Dataset entries —
☆ ☆ ☆ ☆

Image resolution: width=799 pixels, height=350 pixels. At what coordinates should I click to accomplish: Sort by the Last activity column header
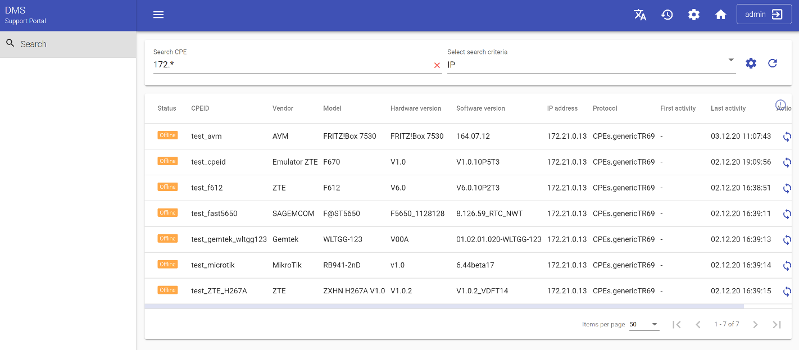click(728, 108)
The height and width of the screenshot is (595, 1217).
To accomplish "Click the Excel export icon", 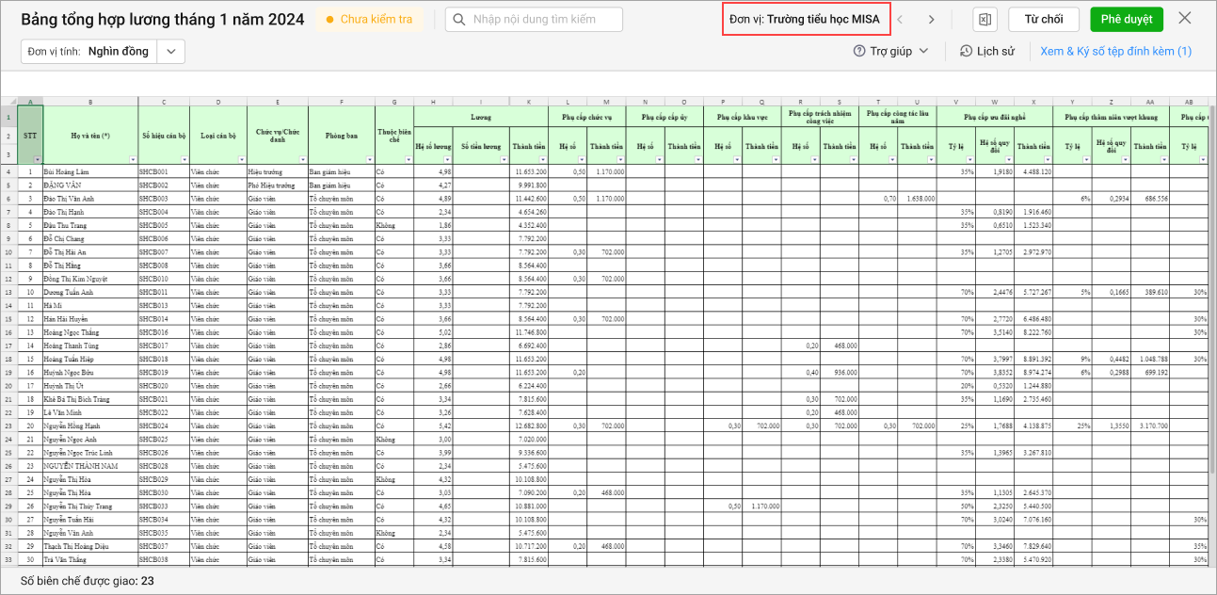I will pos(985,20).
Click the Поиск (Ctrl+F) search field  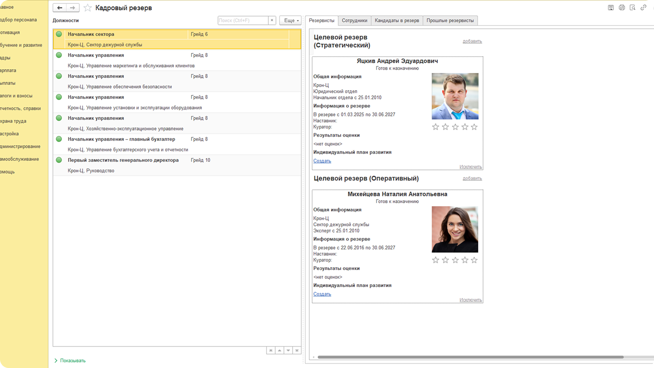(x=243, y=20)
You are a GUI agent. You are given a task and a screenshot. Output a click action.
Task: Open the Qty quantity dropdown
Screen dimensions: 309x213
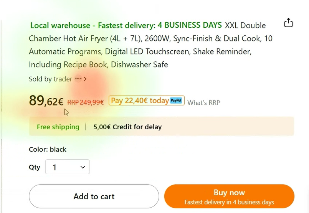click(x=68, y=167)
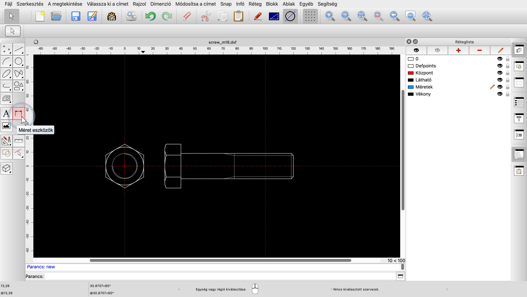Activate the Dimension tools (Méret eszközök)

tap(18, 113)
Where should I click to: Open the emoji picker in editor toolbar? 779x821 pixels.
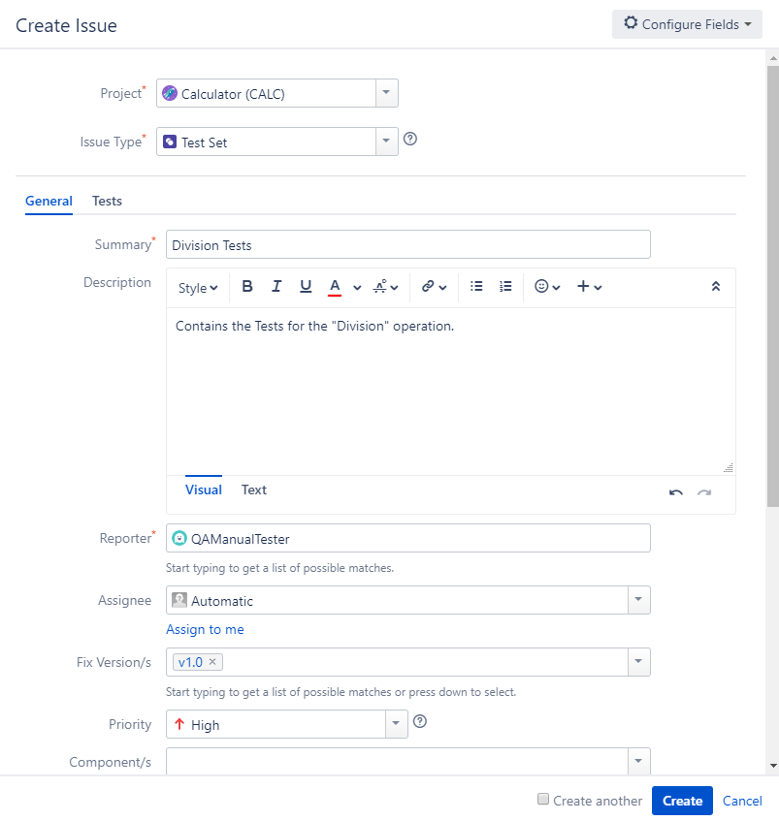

☆ ☆ ☆ ☆

Problem — Go through the data and copy every line that includes "screenshot".

Answer space —
The height and width of the screenshot is (595, 1217).
You are a GUI agent. You are given a task and a screenshot. Output a click action.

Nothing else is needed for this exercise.